* [INSTRUCTIONS FOR THE TASK]: Would you restate, word for word, only the lines starting at the one with "Select the BTC行情 tab" and ending with the final line of the entries below? Pictures stay out.

#### RECORDS SUPPLIED ####

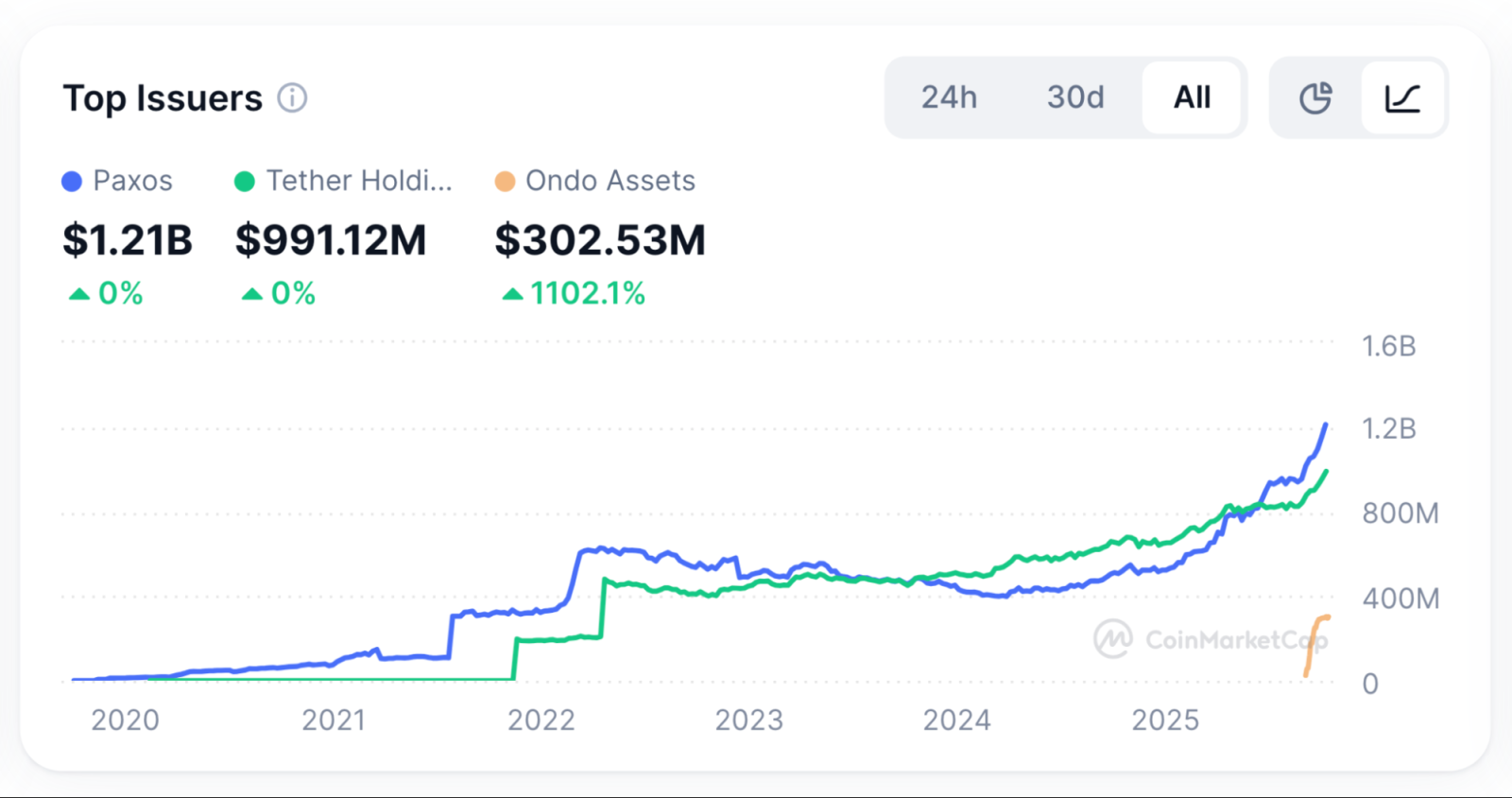This screenshot has width=1512, height=798.
Task: Click the CoinMarketCap watermark logo
Action: pos(1113,639)
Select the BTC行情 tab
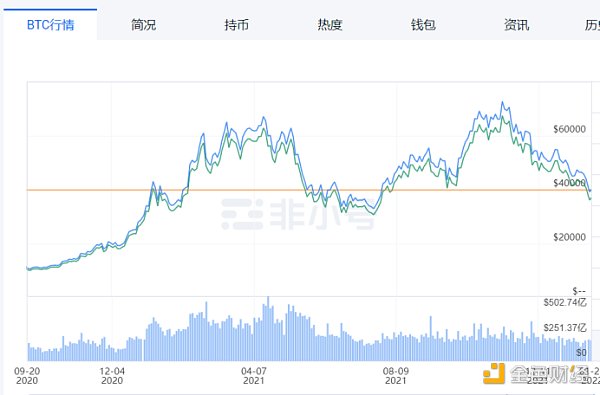This screenshot has width=600, height=395. (50, 25)
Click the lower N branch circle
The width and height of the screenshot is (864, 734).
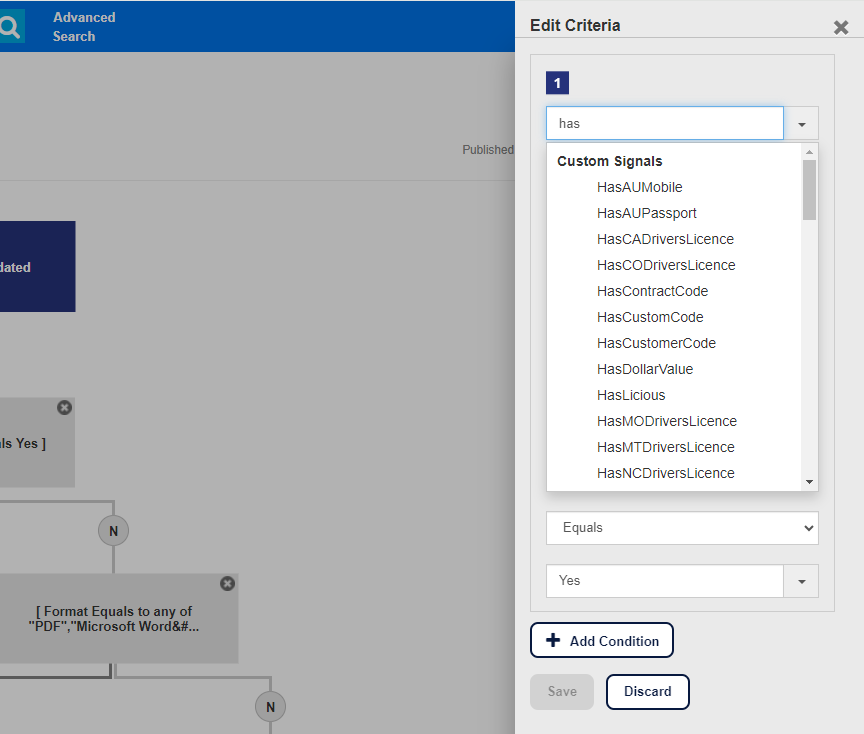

####

* [REPLY TO THE TASK]:
Select the BTC行情 tab
This screenshot has width=600, height=395. (50, 25)
Click the lower N branch circle
The width and height of the screenshot is (864, 734).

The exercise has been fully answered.